Chloe Wright has been appointed an officer of the New Zealand Order of Merit. Photo / Supplied
"You were always a rebel and always wanted to change the world."
This was a message Chloe Wright received about a year ago from an old schoolfriend who had been following her work.
It wasn't something the philanthropist - or as Wright suggests, "humanitarian" - had seen in herself buton reflection, she admits her old school friend was right.
Today, Wright has been appointed an officer of the New Zealand Order of Merit for services to philanthropy, education and health.
Wright said it was a "bit of a shock" when she received letters from the Prime Minister and Governor-General congratulating her on the achievement, as she assumed the first letter acknowledging the honour was a scam.
"It's very exciting, but you don't think about stuff like that. Your reward is seeing lives change. It's a constant and it's the most incredible thing that can happen to you."
Wright and her husband Wayne co-established the Wright Family Foundation in 2014, which she leads as a chief executive without remuneration.
The foundation provides funds and assistance to improve the educational, emotional and psychological wellbeing of New Zealanders, with 2020's annual distributions projected to total $7 million.
It supports more than 25 projects and organisations in a multitude of areas.
In 2014 she founded Birthing Centre. As director, she oversees centres established in Bethlehem in Tauranga, Lower Hutt, Palmerston North and Mangere that offer extensive postnatal support.
In 1996 she co-founded BestStart Educare, with the first centre opened on Waihi Rd.
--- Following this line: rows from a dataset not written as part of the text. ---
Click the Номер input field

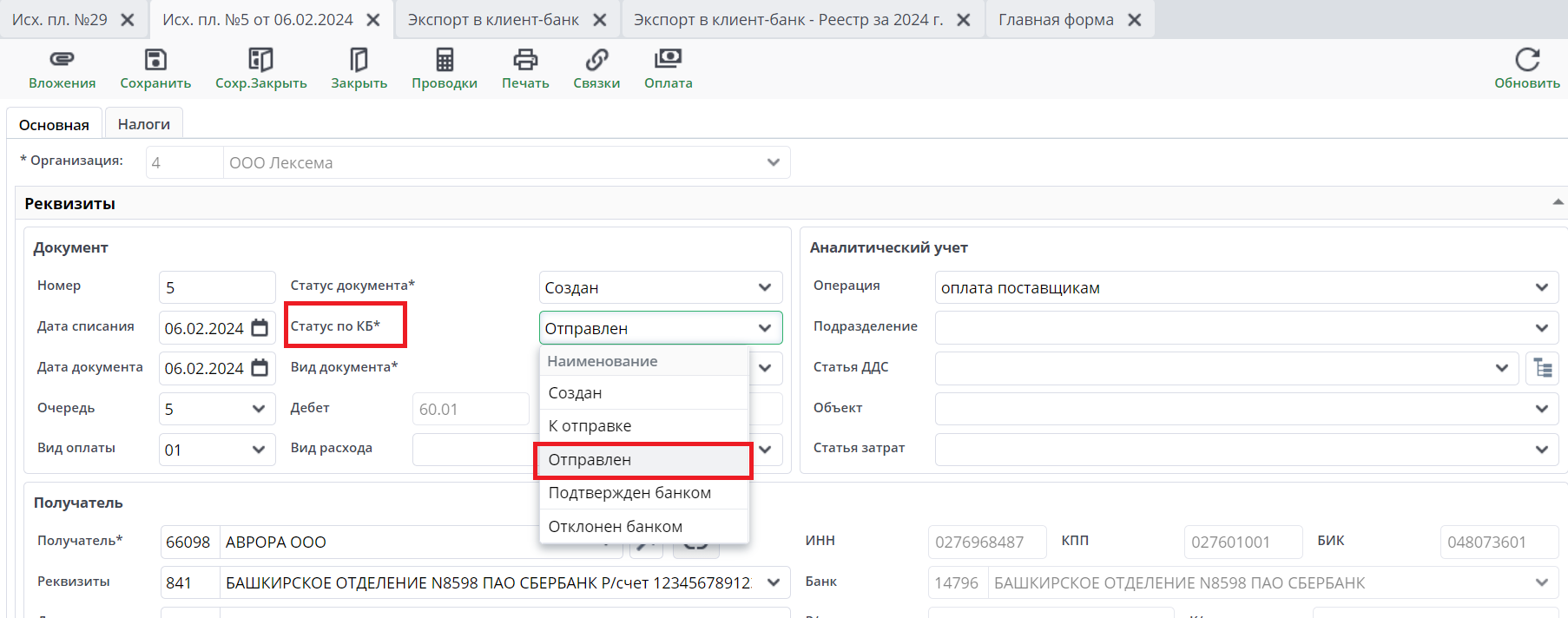coord(217,288)
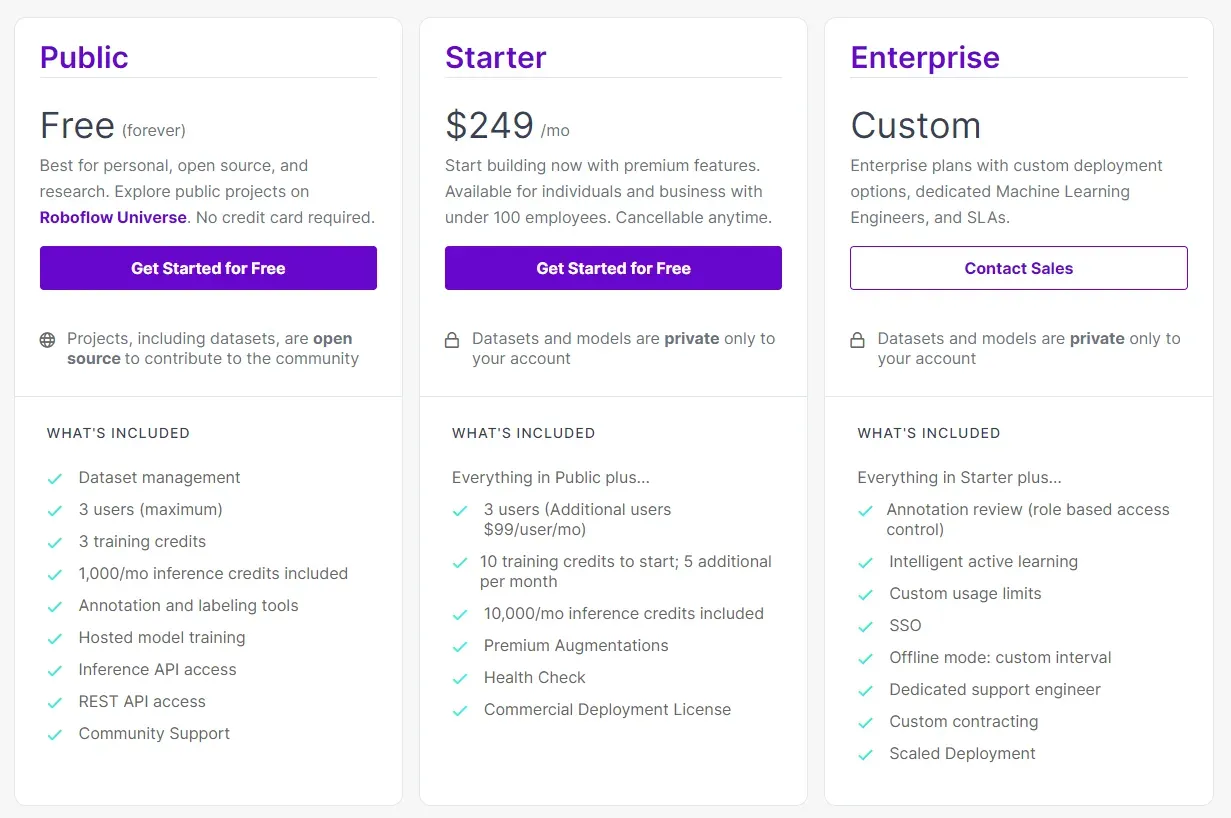The width and height of the screenshot is (1231, 818).
Task: Click checkmark next to Community Support
Action: 55,735
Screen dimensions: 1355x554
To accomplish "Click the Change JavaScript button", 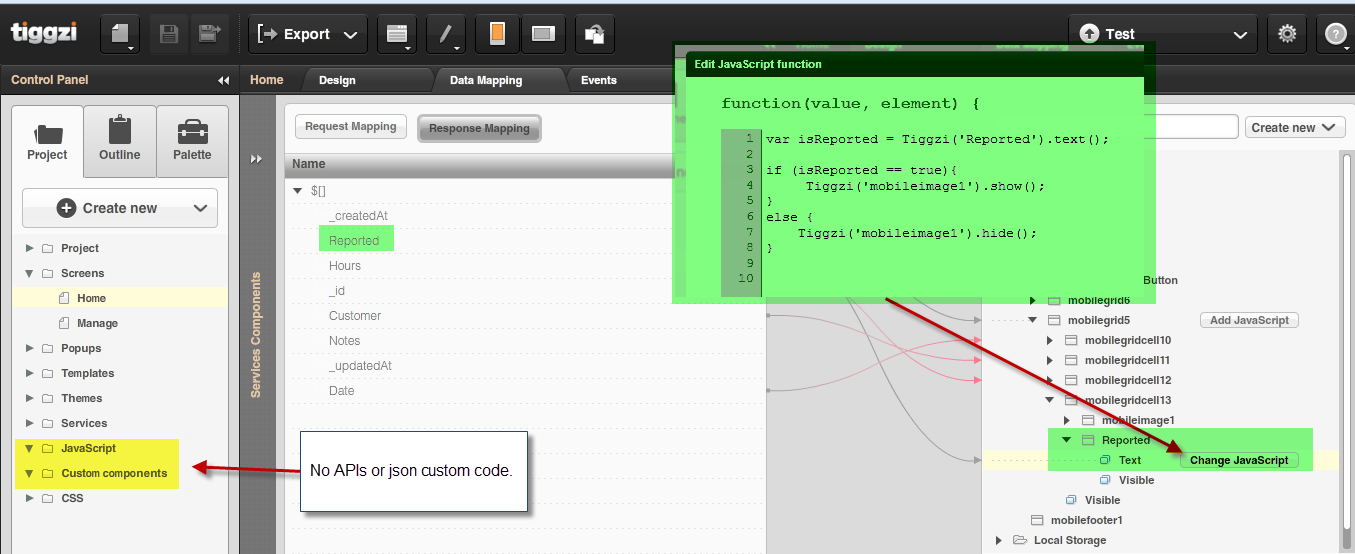I will 1239,460.
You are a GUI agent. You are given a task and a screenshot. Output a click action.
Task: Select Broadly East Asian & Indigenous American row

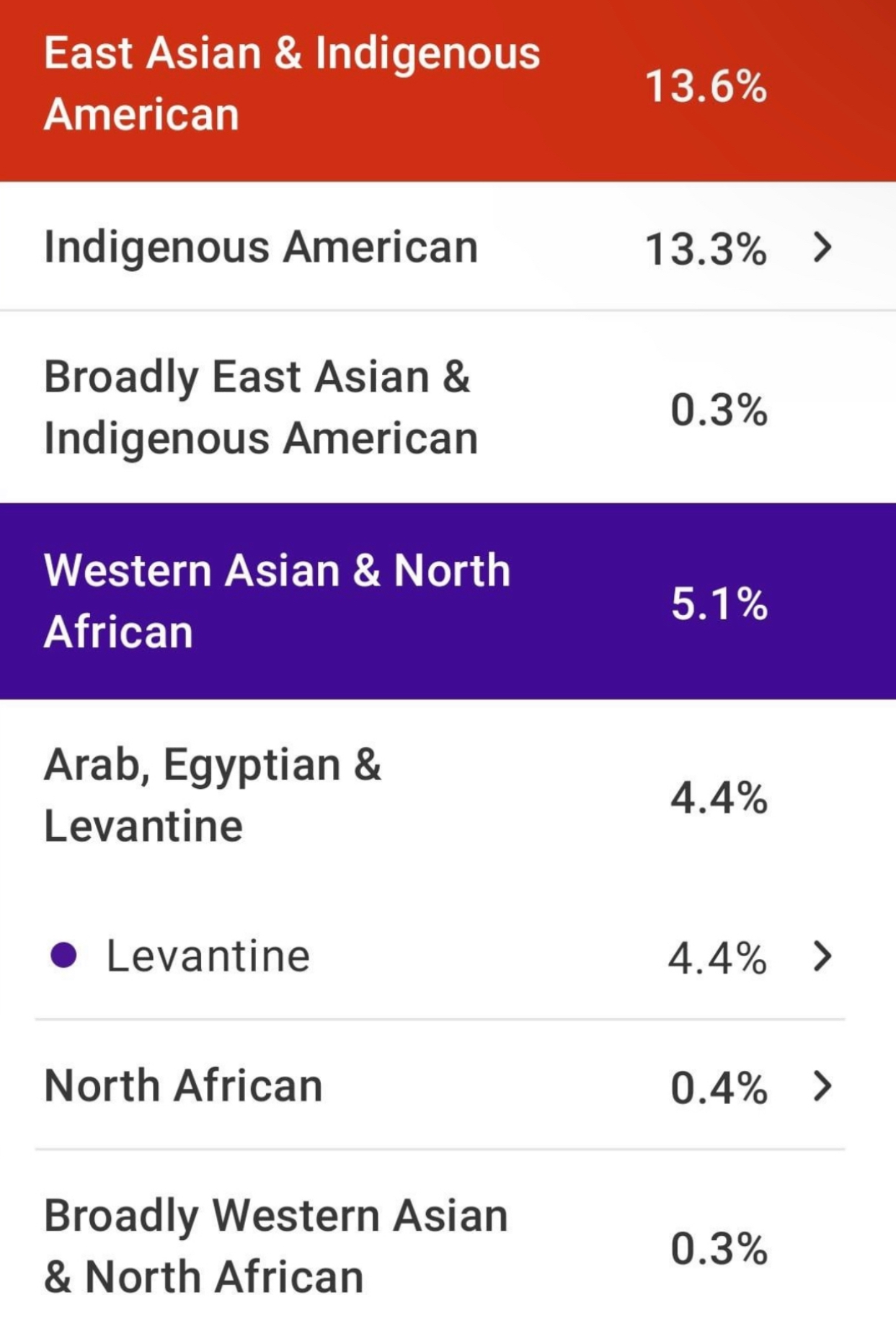448,407
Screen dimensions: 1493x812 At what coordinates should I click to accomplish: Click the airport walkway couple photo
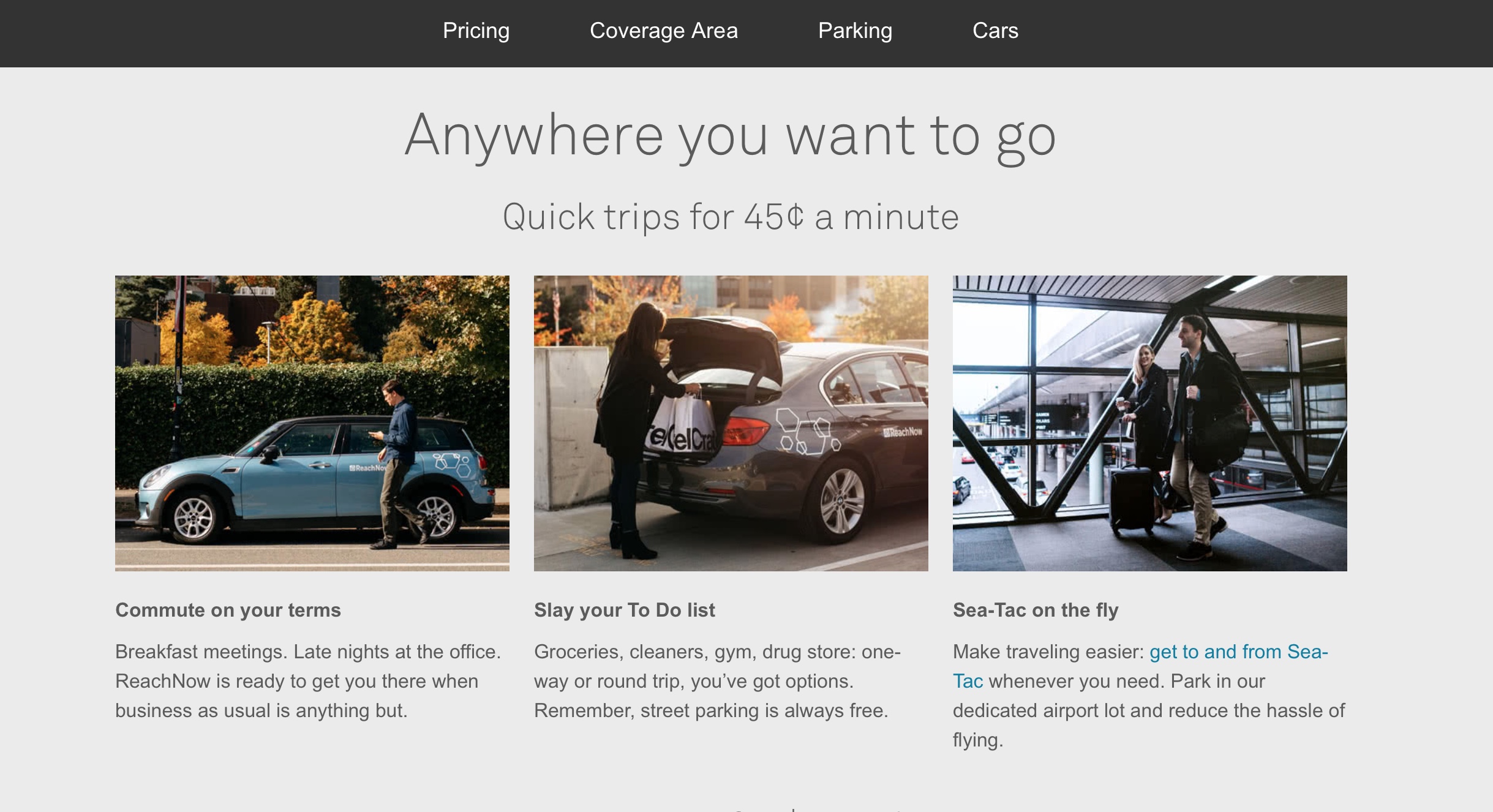[x=1150, y=423]
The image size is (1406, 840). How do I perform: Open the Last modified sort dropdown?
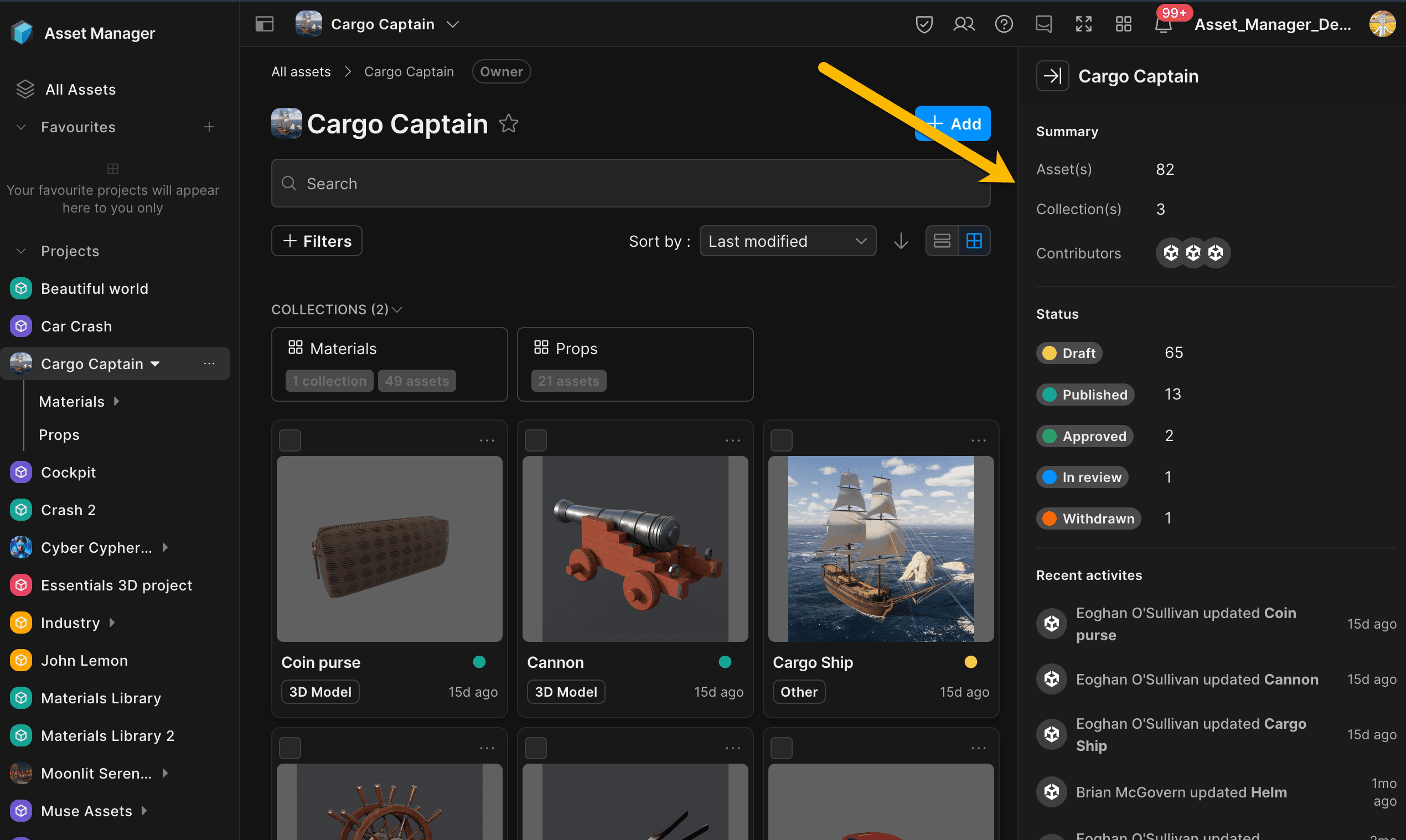click(787, 241)
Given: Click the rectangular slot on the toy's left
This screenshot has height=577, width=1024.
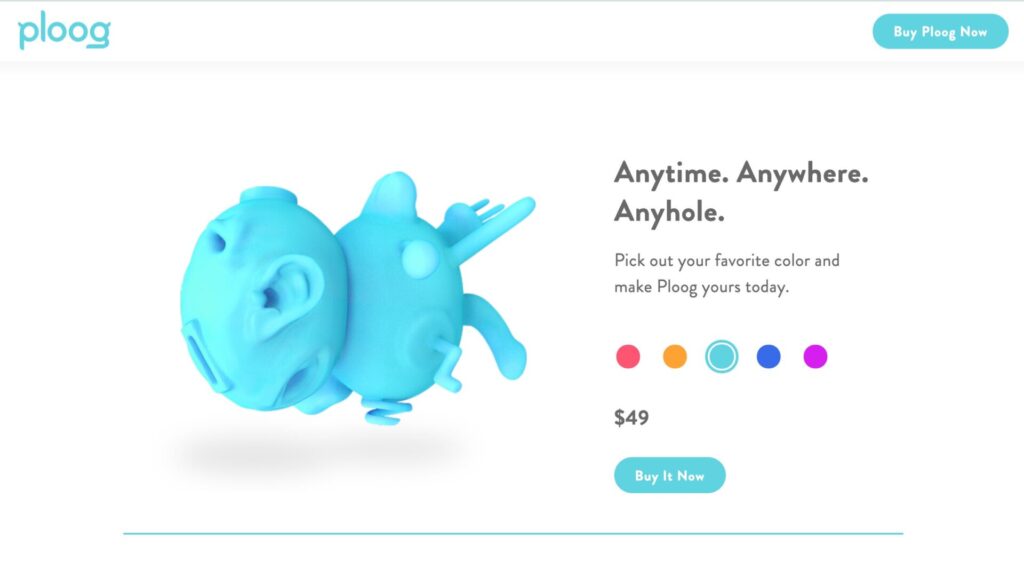Looking at the screenshot, I should coord(204,358).
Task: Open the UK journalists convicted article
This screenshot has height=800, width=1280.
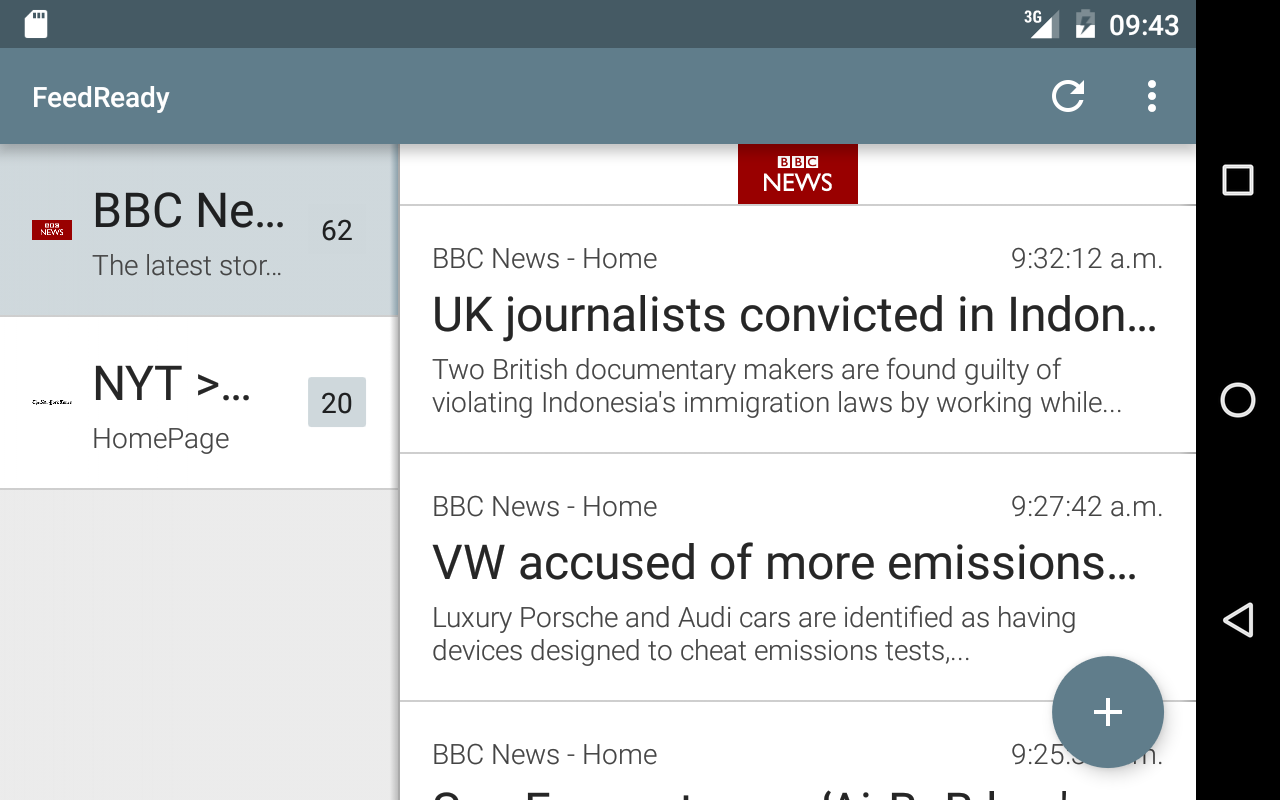Action: pos(794,316)
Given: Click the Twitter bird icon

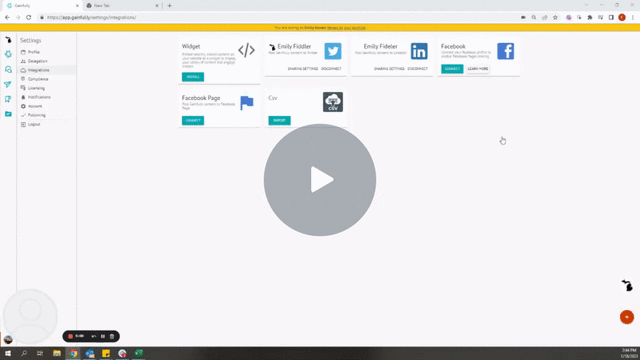Looking at the screenshot, I should 333,51.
It now operates under the Wright Family Foundation and is New Zealand's largest early learning education organisation with 270 centres and around 20,000 children attending as of March.
Wright said many people had thanked her for the impact of her work, but that was not her motivation to continue.
"You don't remember (what you said) but they'll say, "that changed who I was" and nothing in this world could give me more satisfaction.
"Our ethos is growing the good, not being the ambulance at the bottom of the cliff, but actually being the support in the beginning.
"Having said that, you can't help being the ambulance sometimes because I can't say no."
Wright's first passion is education, but in recent years she has learnt more about the importance of the first years of a child's life, and especially the first few moments.
It is why she created the Birthing Centre, hoping to create a space were whānau can get the support and guidance they need in those first days with their new baby.
"Society often judges people by their socioeconomic status but really, it comes from home. We can't entirely blame the education system, because it starts with parents and that's what we want to support, as first teachers, because that is what they are."
She attributed her humanitarian spirit to her birth family.
The youngest of nine children, Wright said she and her siblings were taught from an early age not only the importance of sharing but also how crucial it was for social wellbeing for people to look out for one another.
While she admits it might sound modest, Wright feels she was a 21st century woman, although she was born in the mid 20th century.
Her reasoning is the somewhat forward ideas she has had along her path.
"If you want change, you have got to be bold," she says.
"At the end of the day, you've got one life to live. It's not a dress rehearsal and in my stage in life when the clock is ticking, you more aware and delighted in the possibilities.
"See, I don't look back. I look forward."
That's not saying that Wright doesn't acknowledge the past. She believes, however, mistakes are important if you learn from them.
"If you want to create change I think you definitely have to learn from history but you have to recognise all you have is the future."